Alla ripresa dei lavori presenteremo una richiesta di Consiglio monotematico sui risultati raggiunti dai nominati di De Luca in sanità: il presidente commissario dovrà spiegare in aula in base a quali meriti ha aumentato gli stipendi già altissimi, mentre i cittadini subiscono le conseguenze disastrose di una pessima gestione sanitaria.
De Luca quando li nominò, annunciò pugno duro e verifica del raggiungimento degli obiettivi di assistenza sanitaria dopo 6 mesi.

È passato oltre un anno dalle nomine, la sanità è in condizioni vergognose e De Luca non solo non ha fatto nessuna verifica nè ha rimosso nessuno dei suoi nominati, ma addirittura li ha premiati.

Come M5S siamo stati gli unici ad opporci alla scandalosa legge sulle nomine, che dava a De Luca il potere assoluto delle nomine in sanità senza trasparenza né merito.

E siamo stati gli unici ad opporci quando con la scorsa legge di stabilità De Luca abolì la riduzione del 20% agli stipendi dei manager.
Lui aumentava gli stipendi e noi proponevamo l’abolizione del superticket, che i cittadini campani sono costretti a pagare per i buchi nella sanità provocati dalla politica.
Ritiri immediatamente quella delibera della vergogna e usi quei soldi per abolire il superticket che i campani pagano per ricevere in cambio un’assistenza da terzo mondo.
Su questa vergogna faremo battaglia e lavoreremo a una proposta per commisurare gli stipendi dei direttori generali ai risultati raggiunti: i premi si danno per i meriti e per il miglioramento dell’assistenza sanitaria, non per la fedeltà al presidente.

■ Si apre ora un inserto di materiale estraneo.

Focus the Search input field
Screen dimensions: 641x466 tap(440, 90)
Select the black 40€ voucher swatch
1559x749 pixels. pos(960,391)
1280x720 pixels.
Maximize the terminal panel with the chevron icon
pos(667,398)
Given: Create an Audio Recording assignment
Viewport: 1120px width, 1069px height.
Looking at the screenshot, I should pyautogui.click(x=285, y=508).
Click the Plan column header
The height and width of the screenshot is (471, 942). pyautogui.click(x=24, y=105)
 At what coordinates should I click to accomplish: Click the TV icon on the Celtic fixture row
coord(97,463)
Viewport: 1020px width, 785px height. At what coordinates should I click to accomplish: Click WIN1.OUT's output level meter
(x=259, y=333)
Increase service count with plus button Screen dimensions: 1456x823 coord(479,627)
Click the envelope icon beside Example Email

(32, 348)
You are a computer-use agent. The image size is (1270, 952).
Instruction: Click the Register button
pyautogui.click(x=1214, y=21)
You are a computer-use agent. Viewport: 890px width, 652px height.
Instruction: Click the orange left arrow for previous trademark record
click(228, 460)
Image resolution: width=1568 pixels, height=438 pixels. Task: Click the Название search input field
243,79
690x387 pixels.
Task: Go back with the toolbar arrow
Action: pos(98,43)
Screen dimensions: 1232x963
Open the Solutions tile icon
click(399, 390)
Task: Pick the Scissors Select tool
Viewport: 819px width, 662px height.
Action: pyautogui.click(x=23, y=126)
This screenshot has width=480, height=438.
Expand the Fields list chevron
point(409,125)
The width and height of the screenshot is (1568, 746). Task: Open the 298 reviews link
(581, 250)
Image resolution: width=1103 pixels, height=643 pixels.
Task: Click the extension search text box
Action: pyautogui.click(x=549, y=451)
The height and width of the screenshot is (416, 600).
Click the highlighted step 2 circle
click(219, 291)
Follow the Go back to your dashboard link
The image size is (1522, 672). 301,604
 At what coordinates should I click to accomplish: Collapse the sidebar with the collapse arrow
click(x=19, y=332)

De Luca non ha mai lavorato un solo giorno

Come può uno che campa da 30 anni di politica, che non ha mai lavorato e non ha avuto una sola esperienza professionale in tutta la sua vita, occuparsi di chi non arriva a fine mese o risolvere il dramma della disoccupazione in Campania?
La sola disoccupazione che sta risolvendo brillantemente è quella dei suoi due figli, avviati alla stessa carriera del padre!